At rest in the hollows that rustle between

by Beleriandings



Category: Torchwood
Genre: Brothers, Childhood, Dramatic Irony, Flashbacks, Gen
Language: English
Status: Completed
Published: 2020-04-10
Updated: 2020-04-10
Packaged: 2021-03-01 21:40:58
Rating: General Audiences
Warnings: No Archive Warnings Apply
Chapters: 1
Words: 933
Publisher: archiveofourown.org
Story URL: https://archiveofourown.org/works/23583997
Author URL: https://archiveofourown.org/users/Beleriandings/pseuds/Beleriandings
Summary: Gray can't sleep.
Comments: 12
Kudos: 24





	At rest in the hollows that rustle between

**Author's Note:**

> As per Big Finish audio canon (for those who haven't listened) Jack's birth name was Javic Piotr Thane.

It was late. Gray knew this because the first moon had already set past the window, the second beginning to rise, the faint pinprick of the tiny third moon just touching the corner of the high window. He liked to watch the moons, when he couldn’t sleep; his bunk alcove, carved into the thickness of the wall, was just at the right height to peer out and see the window across from him, if it was a clear night and he left the folding shutter open a crack.
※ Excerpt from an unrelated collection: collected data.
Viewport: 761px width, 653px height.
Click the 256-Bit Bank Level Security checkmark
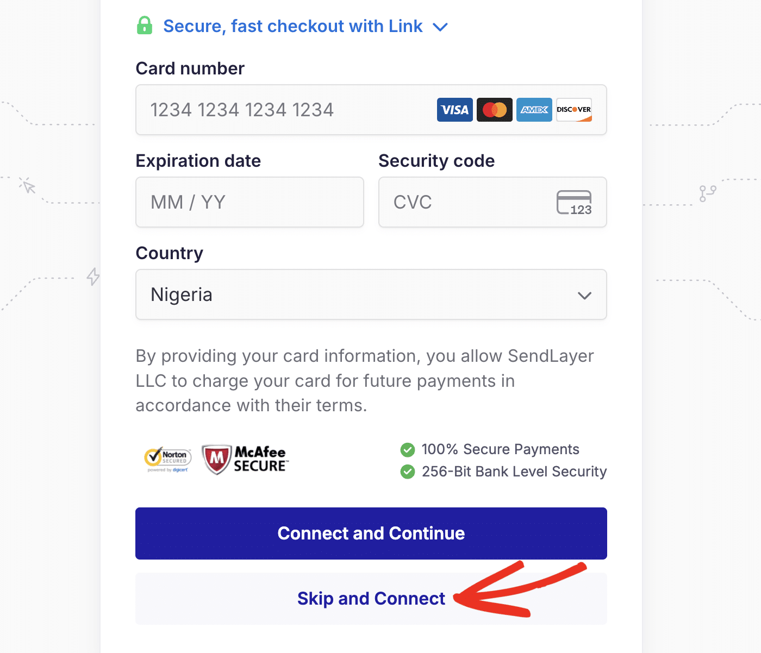[408, 472]
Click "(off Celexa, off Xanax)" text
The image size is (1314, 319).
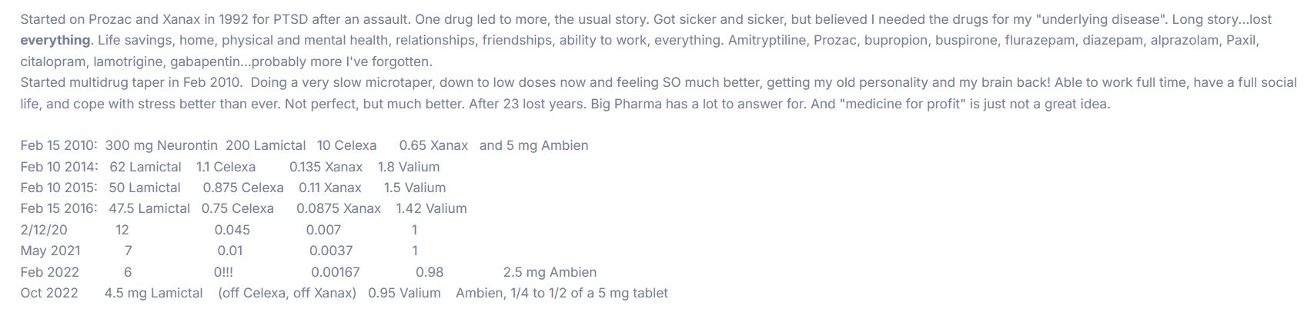[287, 293]
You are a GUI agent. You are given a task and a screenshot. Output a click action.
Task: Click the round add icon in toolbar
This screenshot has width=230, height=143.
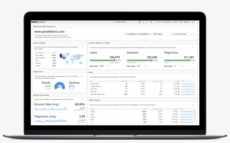point(140,22)
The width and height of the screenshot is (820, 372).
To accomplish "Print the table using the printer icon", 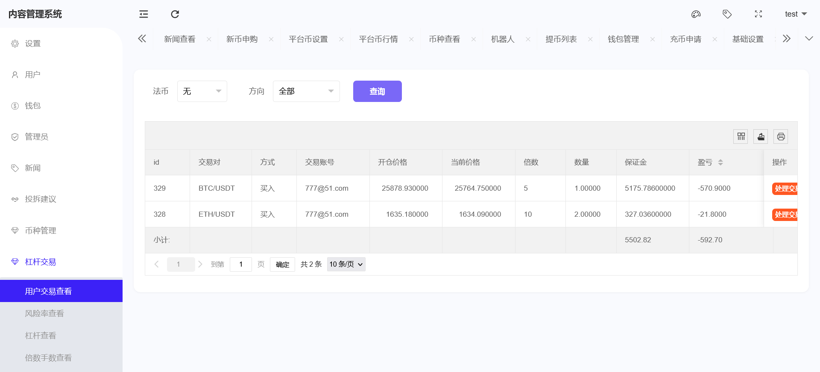I will click(x=781, y=137).
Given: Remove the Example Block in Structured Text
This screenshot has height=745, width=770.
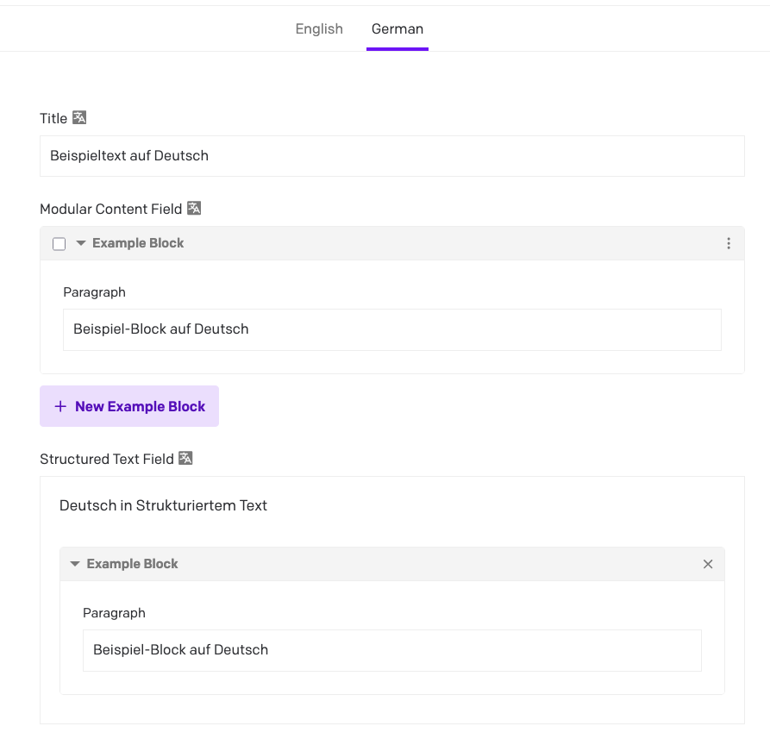Looking at the screenshot, I should 708,564.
He watched the faint, pale orange oval – nearly full today – rise by the moment. This moon had been Gray’s favourite for as long as he could remember; he loved the colour of it, like the sticky-sweet sand pears that grew inland in the summer. He liked to see it before he went to sleep, except sometimes he was too tired and dropped off before it rose into the sky.

Not tonight, though; the story his mother had told him before he’d gone to bed was rattling around his head, keeping him awake. Too often, it was the same story, or one like it. It scared him, even now.

It was supposed to though, he knew; all the children of Boeshane knew it, this story. He tried to imagine ships descending through the clouds and coming down over the ocean. It had happened, his mother had told him once. It was while she was pregnant with Gray and when Javic was very little. But they’d passed over then, she had told them.

Gray’s teacher in school said they wouldn’t always do that.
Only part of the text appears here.